Roadkill Grill and Mormon missionaries | Best of Post Video
Investing a bit of time into the shorter feature stories we’re assigned is always a blessing. Being a videojournalist at the Post basically means you are a general assignment reporter, going from the news desk, to investigative, to feature—occasionally all in one week! Feature stories can fall under any department though, and the best are those that we get a nice chunk of time to sink our teeth into the project and really devote to it.

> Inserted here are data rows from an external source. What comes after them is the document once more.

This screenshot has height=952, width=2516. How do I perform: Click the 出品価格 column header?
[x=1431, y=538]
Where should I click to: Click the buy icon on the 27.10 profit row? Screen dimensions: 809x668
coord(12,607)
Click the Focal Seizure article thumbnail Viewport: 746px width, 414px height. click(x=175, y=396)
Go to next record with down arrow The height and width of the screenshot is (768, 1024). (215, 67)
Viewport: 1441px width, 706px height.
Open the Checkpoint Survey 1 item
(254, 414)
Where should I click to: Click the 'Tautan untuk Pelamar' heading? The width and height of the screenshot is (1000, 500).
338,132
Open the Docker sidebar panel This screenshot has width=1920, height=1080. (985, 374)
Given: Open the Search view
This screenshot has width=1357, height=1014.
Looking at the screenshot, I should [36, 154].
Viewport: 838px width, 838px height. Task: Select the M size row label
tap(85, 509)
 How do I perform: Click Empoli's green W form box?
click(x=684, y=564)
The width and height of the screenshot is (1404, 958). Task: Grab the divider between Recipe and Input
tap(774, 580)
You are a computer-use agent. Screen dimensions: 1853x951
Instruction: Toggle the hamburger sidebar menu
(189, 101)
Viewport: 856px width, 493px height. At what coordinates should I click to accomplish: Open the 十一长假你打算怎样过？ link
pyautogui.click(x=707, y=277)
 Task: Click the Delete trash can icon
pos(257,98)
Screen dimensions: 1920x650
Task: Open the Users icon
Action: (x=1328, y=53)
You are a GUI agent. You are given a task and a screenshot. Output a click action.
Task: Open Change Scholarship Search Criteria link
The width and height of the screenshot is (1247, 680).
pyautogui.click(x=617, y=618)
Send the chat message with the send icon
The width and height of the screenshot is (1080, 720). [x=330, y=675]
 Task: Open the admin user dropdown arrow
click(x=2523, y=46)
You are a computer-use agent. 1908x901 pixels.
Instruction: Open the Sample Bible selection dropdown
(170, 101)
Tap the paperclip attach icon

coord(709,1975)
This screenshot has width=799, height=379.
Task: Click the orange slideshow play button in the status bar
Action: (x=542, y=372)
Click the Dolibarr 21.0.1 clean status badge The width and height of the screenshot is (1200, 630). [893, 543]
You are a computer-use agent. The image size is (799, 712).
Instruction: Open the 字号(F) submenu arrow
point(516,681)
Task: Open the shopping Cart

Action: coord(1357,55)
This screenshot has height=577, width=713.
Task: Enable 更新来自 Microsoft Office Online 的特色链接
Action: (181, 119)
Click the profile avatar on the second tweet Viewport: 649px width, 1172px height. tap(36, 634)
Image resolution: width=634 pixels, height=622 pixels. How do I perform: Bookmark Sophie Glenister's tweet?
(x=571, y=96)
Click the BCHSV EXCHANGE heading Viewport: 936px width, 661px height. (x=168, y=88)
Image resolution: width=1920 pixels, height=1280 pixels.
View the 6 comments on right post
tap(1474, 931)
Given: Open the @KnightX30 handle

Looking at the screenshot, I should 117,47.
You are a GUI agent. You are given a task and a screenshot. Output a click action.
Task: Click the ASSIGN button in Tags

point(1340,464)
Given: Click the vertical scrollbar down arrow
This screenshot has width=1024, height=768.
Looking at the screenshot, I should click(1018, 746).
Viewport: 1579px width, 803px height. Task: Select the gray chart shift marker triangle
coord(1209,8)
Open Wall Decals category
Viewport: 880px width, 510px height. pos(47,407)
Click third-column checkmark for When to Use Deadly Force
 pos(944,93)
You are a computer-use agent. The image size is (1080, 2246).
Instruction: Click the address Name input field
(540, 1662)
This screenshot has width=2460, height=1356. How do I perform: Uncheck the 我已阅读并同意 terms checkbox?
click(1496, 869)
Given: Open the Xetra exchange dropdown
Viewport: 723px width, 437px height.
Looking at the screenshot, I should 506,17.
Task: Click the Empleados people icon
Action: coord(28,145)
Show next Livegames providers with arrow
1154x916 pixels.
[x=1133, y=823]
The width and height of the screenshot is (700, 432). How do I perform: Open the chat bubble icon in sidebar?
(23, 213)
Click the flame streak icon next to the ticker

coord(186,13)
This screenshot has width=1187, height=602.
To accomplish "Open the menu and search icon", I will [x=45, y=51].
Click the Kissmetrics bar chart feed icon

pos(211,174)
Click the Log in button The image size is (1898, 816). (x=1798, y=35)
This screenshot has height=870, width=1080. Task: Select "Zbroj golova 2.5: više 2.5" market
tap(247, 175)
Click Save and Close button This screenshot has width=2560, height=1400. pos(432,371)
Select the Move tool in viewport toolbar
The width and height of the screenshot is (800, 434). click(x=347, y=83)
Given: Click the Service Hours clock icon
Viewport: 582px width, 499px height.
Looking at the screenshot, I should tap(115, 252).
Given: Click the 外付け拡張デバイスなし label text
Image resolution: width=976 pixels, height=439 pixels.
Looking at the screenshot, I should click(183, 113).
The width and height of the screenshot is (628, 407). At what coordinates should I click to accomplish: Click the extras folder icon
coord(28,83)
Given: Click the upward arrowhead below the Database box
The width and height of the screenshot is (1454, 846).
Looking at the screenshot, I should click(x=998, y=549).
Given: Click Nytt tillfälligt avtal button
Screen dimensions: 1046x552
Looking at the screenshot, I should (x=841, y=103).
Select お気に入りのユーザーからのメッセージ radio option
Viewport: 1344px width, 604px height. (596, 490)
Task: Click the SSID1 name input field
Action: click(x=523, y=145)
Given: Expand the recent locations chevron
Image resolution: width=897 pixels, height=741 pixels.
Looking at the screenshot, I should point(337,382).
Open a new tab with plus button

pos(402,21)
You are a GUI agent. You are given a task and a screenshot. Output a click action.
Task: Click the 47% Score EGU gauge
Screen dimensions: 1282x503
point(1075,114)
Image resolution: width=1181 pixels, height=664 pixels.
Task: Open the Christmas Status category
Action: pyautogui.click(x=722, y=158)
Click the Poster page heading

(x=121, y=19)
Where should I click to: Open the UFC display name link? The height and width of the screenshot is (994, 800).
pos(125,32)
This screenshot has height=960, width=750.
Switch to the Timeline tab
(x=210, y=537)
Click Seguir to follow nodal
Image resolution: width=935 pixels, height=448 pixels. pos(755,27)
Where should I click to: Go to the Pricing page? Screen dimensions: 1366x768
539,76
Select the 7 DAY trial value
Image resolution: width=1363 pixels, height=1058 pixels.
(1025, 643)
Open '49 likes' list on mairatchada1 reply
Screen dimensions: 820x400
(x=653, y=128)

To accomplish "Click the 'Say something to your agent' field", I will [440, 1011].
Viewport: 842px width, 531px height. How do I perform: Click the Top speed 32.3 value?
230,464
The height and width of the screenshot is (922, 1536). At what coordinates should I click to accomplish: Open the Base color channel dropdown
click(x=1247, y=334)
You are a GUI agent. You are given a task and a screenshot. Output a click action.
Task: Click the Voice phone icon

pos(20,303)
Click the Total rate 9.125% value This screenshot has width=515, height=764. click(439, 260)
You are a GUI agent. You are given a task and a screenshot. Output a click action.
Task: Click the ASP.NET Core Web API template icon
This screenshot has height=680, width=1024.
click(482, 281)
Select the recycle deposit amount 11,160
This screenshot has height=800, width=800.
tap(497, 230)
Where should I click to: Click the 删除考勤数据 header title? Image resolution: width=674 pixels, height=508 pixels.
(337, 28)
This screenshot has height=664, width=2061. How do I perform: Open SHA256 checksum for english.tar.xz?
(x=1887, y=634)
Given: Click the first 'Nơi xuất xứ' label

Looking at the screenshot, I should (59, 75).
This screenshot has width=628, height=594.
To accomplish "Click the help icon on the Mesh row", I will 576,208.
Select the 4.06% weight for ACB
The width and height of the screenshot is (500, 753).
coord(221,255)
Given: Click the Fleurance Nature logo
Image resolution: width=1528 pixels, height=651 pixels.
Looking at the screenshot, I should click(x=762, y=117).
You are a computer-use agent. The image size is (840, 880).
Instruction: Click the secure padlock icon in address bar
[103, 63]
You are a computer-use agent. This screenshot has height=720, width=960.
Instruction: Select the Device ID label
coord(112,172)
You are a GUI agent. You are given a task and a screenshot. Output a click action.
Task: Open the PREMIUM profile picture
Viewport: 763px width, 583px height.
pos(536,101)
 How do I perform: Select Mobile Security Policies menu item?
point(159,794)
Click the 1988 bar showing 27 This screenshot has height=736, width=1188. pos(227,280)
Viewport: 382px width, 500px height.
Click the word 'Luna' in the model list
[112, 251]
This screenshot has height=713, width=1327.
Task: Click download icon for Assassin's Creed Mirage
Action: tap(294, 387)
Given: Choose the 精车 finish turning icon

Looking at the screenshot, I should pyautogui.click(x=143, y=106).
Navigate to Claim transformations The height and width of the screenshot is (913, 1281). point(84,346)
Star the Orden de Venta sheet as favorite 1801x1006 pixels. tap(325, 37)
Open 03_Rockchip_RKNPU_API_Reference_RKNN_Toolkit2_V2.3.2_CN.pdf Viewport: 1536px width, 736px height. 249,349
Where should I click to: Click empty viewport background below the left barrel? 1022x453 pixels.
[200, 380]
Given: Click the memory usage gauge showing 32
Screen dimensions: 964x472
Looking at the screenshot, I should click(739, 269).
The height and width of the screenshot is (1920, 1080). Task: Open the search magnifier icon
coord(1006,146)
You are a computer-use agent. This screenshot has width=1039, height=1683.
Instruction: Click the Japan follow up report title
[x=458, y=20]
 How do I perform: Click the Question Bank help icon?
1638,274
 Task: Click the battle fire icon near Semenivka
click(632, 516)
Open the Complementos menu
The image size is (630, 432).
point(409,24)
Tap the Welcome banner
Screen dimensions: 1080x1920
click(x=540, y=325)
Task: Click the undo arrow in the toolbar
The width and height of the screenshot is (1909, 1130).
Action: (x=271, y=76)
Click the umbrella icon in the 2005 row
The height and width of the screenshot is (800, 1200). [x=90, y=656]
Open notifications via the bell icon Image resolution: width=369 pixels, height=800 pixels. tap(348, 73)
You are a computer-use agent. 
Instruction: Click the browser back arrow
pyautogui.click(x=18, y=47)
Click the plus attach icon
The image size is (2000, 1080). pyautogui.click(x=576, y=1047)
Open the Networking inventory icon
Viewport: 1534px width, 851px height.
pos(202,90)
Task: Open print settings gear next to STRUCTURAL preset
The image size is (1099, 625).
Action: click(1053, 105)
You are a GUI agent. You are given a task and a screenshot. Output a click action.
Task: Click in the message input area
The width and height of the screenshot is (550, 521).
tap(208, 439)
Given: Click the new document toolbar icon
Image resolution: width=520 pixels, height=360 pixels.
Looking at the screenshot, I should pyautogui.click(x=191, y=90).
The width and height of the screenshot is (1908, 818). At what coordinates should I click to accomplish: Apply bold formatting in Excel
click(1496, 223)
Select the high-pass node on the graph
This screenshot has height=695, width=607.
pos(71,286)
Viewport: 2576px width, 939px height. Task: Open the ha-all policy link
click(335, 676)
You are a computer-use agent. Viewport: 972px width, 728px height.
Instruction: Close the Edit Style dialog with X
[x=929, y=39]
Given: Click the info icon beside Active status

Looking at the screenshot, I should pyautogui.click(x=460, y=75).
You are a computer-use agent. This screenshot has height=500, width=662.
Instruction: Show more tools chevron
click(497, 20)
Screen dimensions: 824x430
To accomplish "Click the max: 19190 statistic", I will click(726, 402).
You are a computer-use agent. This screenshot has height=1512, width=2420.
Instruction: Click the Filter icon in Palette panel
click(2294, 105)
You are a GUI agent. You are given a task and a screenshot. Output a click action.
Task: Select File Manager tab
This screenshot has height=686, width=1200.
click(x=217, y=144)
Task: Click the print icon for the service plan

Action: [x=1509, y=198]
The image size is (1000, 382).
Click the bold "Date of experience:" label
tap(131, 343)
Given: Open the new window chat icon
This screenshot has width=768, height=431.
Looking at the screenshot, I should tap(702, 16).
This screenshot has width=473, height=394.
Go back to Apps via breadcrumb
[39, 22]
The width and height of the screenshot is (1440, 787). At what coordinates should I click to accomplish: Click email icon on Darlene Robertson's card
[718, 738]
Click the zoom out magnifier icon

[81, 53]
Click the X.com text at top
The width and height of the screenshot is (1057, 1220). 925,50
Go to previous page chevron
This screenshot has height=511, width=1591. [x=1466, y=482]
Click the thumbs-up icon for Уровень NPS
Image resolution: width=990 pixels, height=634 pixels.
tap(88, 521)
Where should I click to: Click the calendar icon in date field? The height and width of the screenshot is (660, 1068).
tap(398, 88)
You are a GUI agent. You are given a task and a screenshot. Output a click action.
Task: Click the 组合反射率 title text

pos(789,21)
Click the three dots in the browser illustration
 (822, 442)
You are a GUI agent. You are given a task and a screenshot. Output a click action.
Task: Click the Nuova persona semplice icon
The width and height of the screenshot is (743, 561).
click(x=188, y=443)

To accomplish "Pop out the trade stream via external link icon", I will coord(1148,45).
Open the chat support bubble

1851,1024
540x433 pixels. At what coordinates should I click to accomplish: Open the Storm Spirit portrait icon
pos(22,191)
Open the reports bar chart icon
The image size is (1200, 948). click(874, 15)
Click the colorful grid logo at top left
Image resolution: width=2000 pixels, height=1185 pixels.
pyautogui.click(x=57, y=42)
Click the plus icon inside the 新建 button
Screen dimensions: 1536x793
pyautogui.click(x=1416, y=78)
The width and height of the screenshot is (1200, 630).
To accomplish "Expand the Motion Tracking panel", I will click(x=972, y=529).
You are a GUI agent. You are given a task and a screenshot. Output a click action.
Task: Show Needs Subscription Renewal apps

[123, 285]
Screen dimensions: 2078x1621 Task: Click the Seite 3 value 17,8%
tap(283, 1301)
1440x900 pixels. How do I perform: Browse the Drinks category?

Here are a batch of videos from a wide variety of assignments that the video team got to have a lot of creative control on:
Washington Post columnist John Kelly investigates where the meat comes from at the annual Roadkill Cook-off and Autumn Harvest Festival in Marlinton, W.Va.
Go behind the scenes with Elders David Liew and Gregg Karren, Mormon missionaries, as they spread the word of the Church of Jesus Christ of Latter-Day Saints.
The Washington Post’s Sarah Kaufman says Newt Gingrich has the ability to be both arrogant and graceful during debates, and his stage presence is winning over potential voters.
The Washington Post’s Nick Miroff reports on the threat of Mexican drug cartels to Central America’s least-populated country.
Princess Martinez was born and raised in south Texas. She and her six daughters are U.S. citizens, but her husband is not. Last year, he was deported, and the whole family moved just south of the border to Mexico. Then, the family faced an increasingly common dilemma: where to educate U.S. citizen children after a non-citizen parent is deported.
The Wanda Alston House in Northeast is a transitional housing space for homeless gay, lesbian, bisexual and transgender youth between ages 16 and 24. Residents can live in the house, which is run by the nonprofit Transgender Health Empowerment, for up to 18 months while they attend school and get jobs. Sarah Feliciano, who has lived in the Wanda Alston House since March, is a transgender female who became homeless after her mother rejected her decision to live as a woman.
The Washington Post’s Jen Chaney looks back on the early years of MTV, which celebrated 30 years of being on air in August, and talks about how the music-focused network sped up our culture.